Task brief: Take the line that contains "Viewport: 1549px width, 784px" and every line below it to the end of the entries, and give them again exactly, leaving out any pictures.
--- Working data Enclosed Below ---
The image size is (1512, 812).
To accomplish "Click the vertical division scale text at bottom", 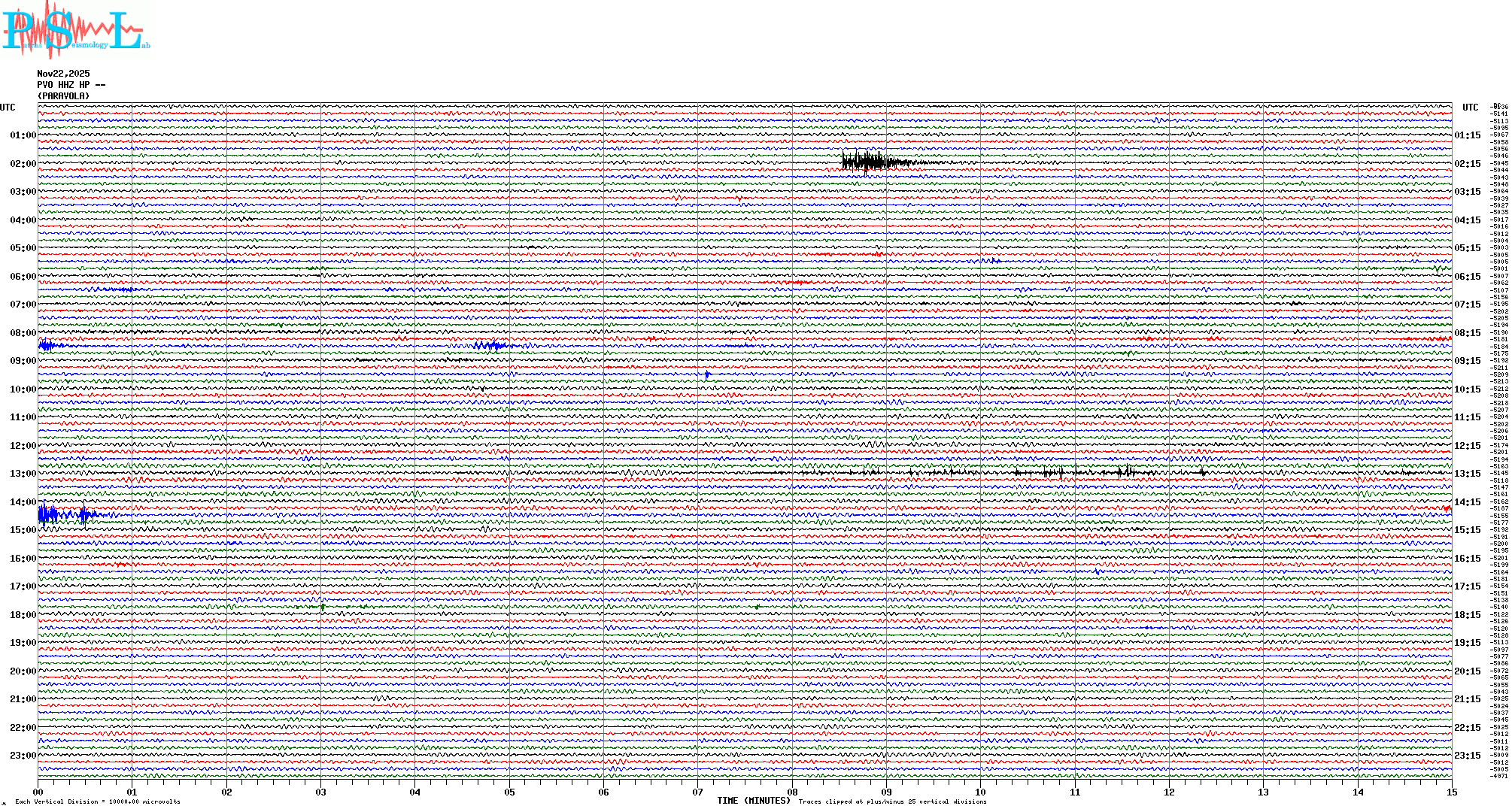I will click(x=98, y=801).
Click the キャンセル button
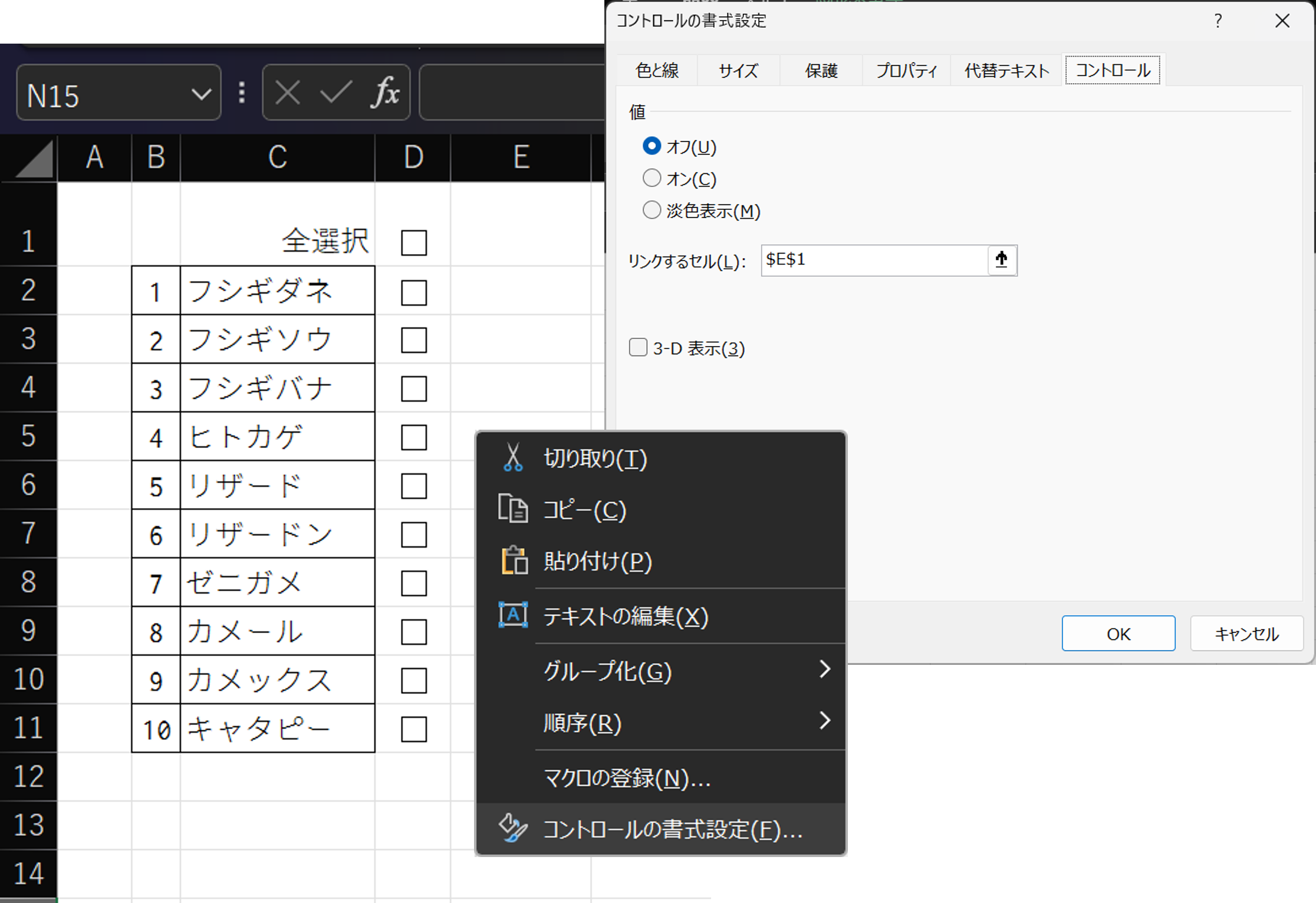The image size is (1316, 903). coord(1246,634)
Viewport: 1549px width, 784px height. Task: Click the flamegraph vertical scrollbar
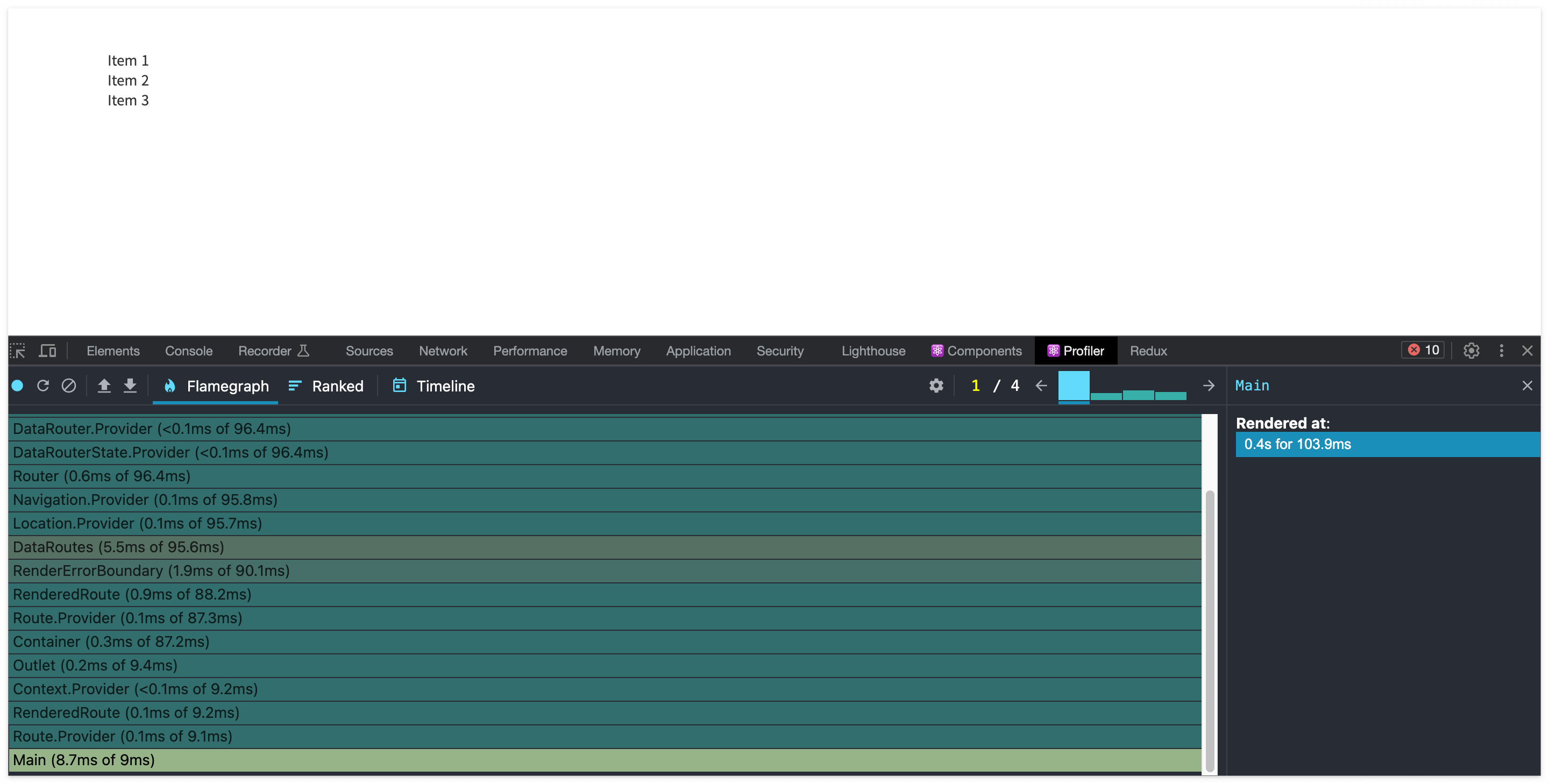[x=1209, y=631]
--- End of Enclosed Working data ---
Written reply:
Viewport: 1549px width, 784px height. Task: Click the flamegraph vertical scrollbar
[x=1209, y=631]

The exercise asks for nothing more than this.